Add 124 to every click coordinate in the stretch of the listing from the line containing "The height and width of the screenshot is (731, 1080)." through the line containing "tap(170, 57)". Write out each line of that stretch with the new coordinates, and leave everything else unchanged.

Begin EXTRACTED MATERIAL

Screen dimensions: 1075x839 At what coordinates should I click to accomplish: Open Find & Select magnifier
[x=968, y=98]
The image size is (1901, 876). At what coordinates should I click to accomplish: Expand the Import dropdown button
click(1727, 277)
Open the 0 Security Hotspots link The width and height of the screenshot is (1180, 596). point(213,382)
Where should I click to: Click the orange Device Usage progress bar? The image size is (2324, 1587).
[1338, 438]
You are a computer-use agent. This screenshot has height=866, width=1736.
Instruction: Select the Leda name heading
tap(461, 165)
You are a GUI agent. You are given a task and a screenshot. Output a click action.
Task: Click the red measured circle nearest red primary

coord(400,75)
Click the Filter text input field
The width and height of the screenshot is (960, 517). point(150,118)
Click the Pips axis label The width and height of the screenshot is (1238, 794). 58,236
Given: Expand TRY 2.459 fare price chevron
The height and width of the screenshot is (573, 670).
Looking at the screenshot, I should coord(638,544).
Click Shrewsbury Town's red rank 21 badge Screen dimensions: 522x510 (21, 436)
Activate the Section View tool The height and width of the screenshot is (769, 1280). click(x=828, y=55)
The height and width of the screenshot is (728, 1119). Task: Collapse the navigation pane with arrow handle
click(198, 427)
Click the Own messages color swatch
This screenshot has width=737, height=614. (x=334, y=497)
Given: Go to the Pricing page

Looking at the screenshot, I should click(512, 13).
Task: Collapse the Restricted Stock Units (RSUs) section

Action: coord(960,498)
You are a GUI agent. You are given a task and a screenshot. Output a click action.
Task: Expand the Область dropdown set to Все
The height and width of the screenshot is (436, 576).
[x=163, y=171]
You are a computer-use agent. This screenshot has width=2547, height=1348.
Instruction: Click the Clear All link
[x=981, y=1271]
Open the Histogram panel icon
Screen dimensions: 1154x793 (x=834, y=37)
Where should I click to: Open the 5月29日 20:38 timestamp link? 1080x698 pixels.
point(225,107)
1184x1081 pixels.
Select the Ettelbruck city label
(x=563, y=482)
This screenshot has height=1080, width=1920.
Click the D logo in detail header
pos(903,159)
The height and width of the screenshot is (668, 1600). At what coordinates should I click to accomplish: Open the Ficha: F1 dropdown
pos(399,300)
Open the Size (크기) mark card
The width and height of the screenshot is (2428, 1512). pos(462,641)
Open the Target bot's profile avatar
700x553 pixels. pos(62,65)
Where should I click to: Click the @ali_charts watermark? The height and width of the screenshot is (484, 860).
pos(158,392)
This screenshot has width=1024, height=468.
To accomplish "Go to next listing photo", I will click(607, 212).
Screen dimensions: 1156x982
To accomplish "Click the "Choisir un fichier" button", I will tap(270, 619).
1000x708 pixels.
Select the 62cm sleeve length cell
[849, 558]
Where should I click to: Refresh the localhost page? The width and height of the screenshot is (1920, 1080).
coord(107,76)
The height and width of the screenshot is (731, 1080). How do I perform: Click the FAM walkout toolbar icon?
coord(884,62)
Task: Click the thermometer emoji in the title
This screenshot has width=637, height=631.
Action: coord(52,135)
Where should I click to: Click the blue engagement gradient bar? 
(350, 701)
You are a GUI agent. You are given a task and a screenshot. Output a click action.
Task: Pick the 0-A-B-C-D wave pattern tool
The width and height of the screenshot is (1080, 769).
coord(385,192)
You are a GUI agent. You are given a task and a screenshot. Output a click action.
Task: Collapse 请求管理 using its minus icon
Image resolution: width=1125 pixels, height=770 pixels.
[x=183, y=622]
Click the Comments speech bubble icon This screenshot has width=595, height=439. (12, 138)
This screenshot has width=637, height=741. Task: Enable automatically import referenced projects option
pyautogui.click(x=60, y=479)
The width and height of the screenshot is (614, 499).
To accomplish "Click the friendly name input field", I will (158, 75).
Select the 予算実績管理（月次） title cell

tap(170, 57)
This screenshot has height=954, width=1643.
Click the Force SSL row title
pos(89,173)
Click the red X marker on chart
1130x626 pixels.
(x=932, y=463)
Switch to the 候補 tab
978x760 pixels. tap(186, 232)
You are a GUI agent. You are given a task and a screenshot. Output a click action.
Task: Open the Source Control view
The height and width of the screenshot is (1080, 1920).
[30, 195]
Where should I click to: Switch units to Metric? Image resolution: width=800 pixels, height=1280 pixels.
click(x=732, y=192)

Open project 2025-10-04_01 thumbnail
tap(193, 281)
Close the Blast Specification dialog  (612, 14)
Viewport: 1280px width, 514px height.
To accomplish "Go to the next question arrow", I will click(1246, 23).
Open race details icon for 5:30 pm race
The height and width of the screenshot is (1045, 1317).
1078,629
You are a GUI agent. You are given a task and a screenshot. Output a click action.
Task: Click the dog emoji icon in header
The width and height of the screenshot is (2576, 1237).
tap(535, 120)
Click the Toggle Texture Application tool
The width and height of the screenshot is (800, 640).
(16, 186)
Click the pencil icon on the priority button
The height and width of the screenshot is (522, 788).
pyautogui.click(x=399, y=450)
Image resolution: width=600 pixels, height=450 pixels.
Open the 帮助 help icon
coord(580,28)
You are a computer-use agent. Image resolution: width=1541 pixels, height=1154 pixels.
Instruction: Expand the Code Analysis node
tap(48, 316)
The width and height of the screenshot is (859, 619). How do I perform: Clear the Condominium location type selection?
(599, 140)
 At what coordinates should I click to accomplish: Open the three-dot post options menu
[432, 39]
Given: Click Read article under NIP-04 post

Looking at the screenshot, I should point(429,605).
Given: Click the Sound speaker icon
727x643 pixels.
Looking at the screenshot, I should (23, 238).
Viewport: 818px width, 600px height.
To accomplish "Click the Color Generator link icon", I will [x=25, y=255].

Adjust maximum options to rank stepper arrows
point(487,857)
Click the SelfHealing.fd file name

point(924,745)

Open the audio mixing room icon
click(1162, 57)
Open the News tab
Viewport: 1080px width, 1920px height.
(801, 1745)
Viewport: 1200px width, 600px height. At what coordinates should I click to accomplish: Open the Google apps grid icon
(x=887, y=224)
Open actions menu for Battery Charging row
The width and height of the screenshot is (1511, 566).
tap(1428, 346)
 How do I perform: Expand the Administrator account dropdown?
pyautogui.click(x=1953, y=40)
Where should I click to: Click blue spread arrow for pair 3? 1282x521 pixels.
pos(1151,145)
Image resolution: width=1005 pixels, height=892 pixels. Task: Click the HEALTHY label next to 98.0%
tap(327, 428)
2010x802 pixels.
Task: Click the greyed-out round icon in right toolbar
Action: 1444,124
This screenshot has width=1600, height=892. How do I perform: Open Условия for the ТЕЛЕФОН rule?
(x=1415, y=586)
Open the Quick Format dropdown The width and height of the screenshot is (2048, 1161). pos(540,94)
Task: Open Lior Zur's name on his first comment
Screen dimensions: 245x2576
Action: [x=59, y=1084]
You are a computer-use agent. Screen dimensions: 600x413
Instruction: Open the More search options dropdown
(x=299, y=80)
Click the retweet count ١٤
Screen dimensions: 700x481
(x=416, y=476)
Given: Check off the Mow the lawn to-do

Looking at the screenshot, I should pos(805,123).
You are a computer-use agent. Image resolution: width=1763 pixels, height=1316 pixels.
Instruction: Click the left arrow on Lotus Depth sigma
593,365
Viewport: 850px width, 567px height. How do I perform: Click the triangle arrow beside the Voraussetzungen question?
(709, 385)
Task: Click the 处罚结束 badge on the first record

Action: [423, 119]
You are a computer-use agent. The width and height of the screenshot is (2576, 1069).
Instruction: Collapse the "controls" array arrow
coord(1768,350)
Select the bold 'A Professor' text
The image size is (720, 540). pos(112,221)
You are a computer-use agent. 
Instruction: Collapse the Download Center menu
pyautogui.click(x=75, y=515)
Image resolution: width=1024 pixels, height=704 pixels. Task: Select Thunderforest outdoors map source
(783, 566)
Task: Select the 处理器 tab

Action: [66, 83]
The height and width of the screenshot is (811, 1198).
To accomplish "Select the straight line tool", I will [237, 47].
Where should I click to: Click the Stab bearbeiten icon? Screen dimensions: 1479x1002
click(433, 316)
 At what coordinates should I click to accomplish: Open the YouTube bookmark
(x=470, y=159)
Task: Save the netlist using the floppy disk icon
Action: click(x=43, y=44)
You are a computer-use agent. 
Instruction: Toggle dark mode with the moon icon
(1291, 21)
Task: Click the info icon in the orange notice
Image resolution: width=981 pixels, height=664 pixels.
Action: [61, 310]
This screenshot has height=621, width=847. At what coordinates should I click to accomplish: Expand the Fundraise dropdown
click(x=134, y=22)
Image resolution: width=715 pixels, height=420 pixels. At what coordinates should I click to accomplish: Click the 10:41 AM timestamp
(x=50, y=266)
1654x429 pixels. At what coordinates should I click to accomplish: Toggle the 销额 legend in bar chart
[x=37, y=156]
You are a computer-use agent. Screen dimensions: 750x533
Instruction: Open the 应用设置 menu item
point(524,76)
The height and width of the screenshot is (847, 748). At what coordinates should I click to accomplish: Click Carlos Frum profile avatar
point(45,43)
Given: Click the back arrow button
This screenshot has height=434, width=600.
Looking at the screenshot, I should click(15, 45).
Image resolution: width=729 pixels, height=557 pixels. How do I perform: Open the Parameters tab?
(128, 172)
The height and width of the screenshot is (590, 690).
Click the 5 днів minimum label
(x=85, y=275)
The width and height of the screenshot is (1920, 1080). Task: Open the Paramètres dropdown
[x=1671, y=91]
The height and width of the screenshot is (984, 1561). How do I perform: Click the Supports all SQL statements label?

End EXTRACTED MATERIAL

** WORKED SOLUTION **
The height and width of the screenshot is (731, 1080). How do I perform: Click the FAM walkout toolbar icon?
coord(1008,186)
Task: Click the thermometer emoji in the title
This screenshot has width=637, height=631.
Action: coord(176,259)
Where should I click to: Click the blue engagement gradient bar? 
(474, 825)
You are a GUI agent. You are given a task and a screenshot. Output a click action.
Task: Pick the 0-A-B-C-D wave pattern tool
The width and height of the screenshot is (1080, 769).
coord(509,316)
You are a GUI agent. You are given a task and a screenshot. Output a click action.
Task: Collapse 请求管理 using its minus icon
Image resolution: width=1125 pixels, height=770 pixels.
[x=307, y=746]
Click the Comments speech bubble icon This screenshot has width=595, height=439. (136, 262)
This screenshot has width=637, height=741. Task: Enable automatically import referenced projects option
pyautogui.click(x=184, y=603)
The width and height of the screenshot is (614, 499).
To accomplish "Click the friendly name input field", I will (282, 199).
Select the 予算実績管理（月次） title cell

tap(294, 181)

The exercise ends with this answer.